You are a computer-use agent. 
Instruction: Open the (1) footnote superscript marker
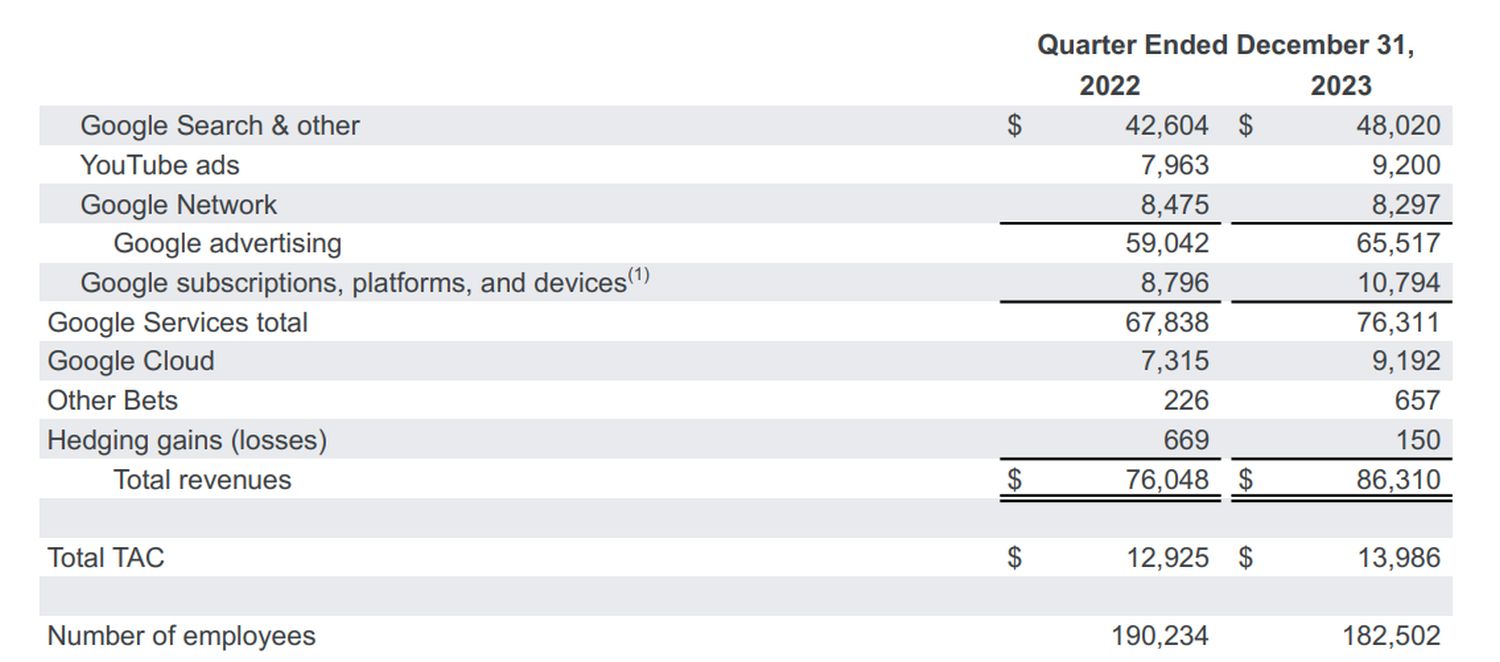(x=638, y=276)
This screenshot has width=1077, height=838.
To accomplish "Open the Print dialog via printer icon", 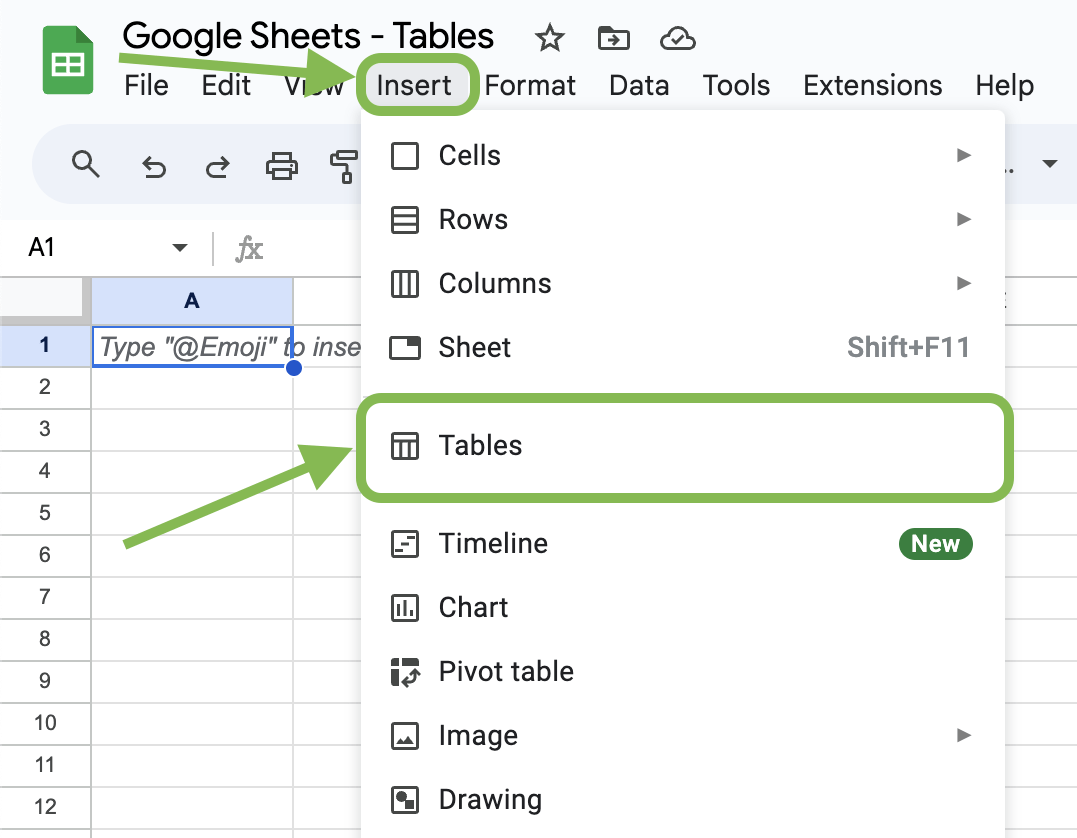I will click(281, 164).
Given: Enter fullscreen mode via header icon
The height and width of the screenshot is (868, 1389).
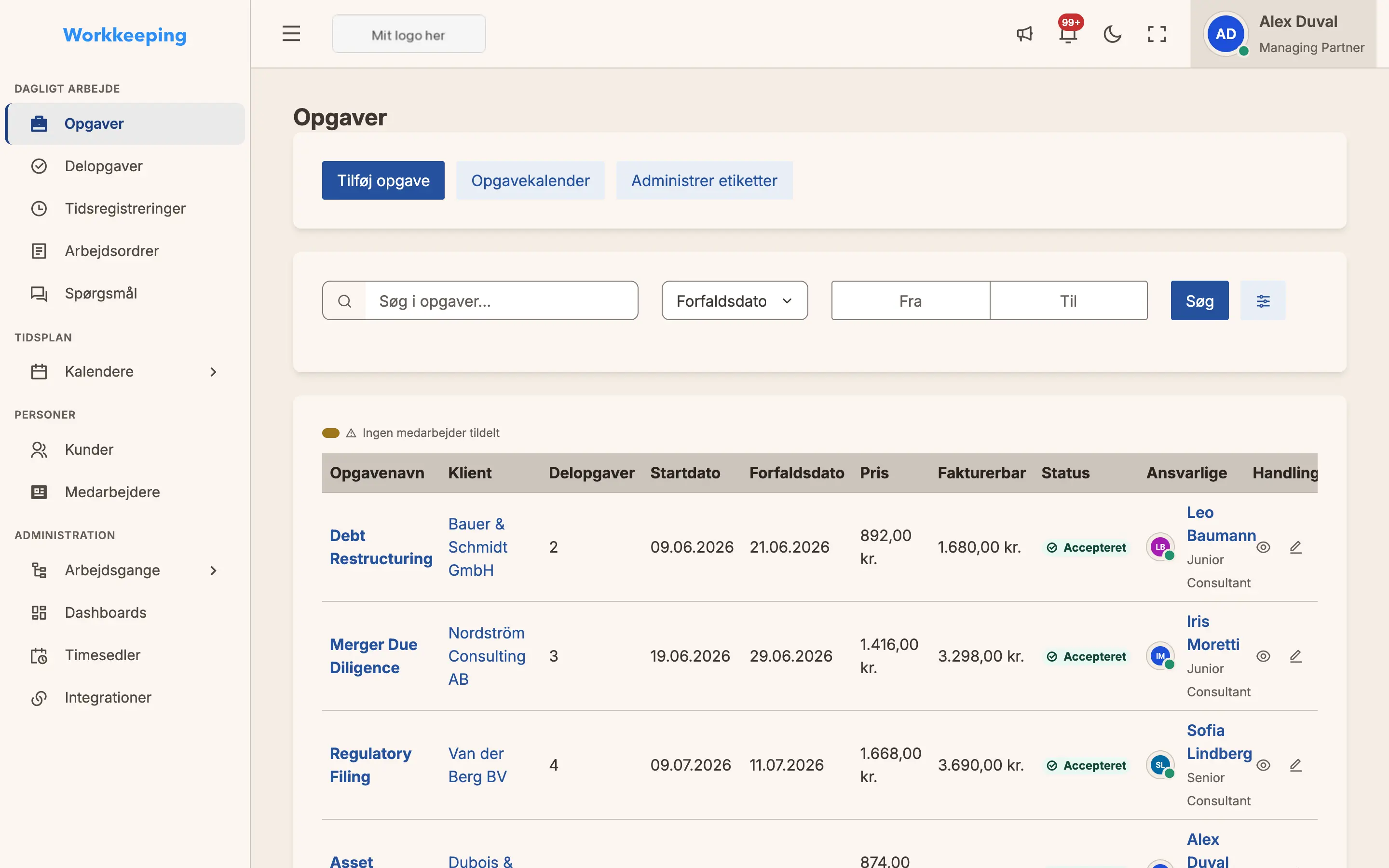Looking at the screenshot, I should coord(1157,34).
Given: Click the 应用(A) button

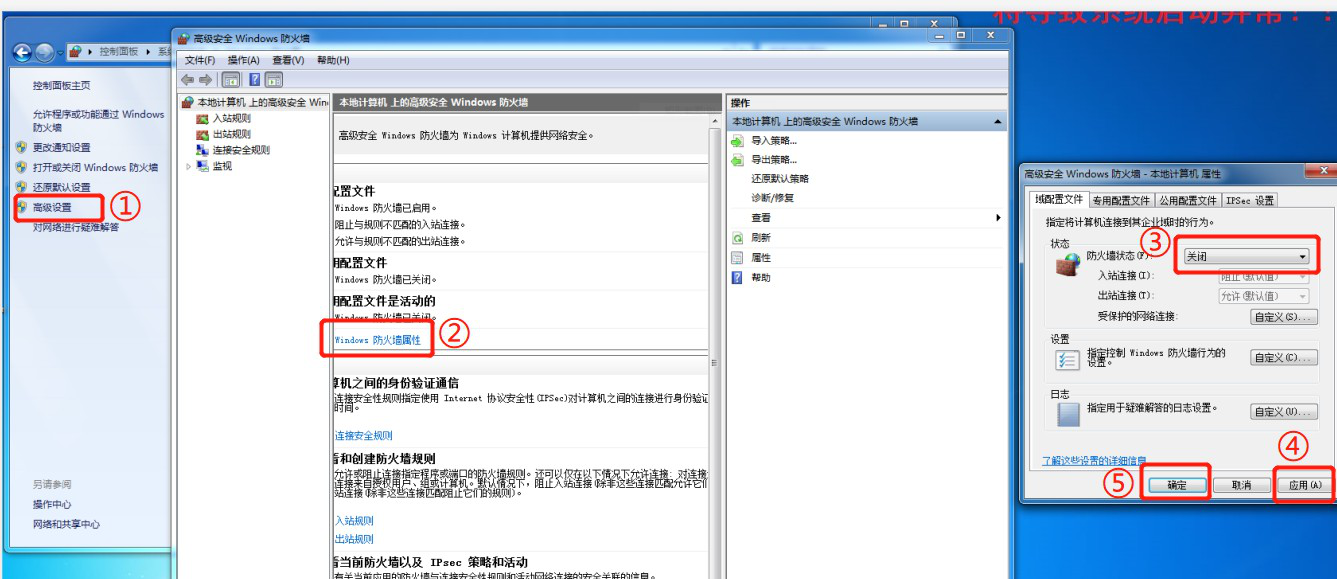Looking at the screenshot, I should pos(1303,485).
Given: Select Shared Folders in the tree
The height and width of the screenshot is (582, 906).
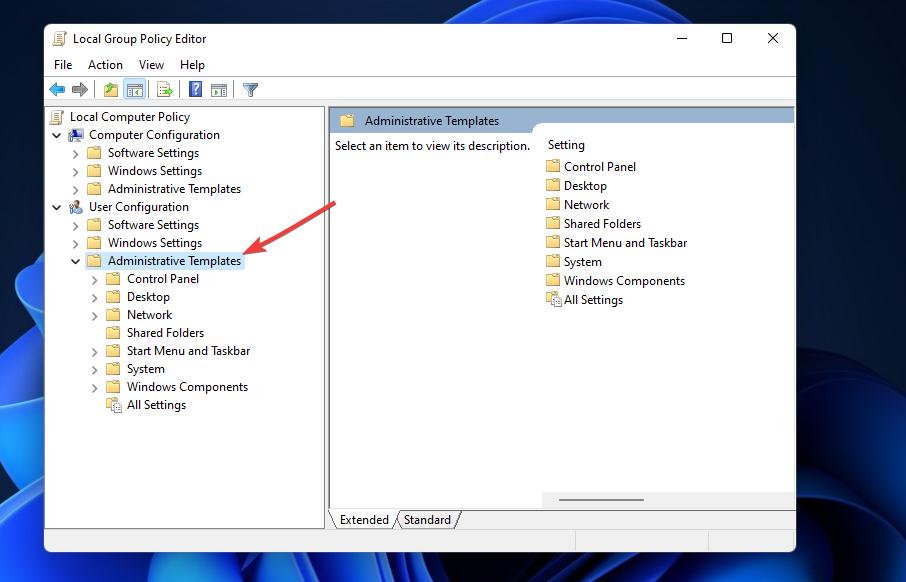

-*-

**What the task requires**
Leave out every picture and write out exactly the lines running from the line containing "The height and width of the screenshot is (868, 1389)." to the end of the listing above.

**Exercise answer**
The height and width of the screenshot is (868, 1389).
Looking at the screenshot, I should coord(1157,34).
Given: Click the 应用(A) button

Looking at the screenshot, I should pos(1303,485).
Given: Select Shared Folders in the tree
The height and width of the screenshot is (582, 906).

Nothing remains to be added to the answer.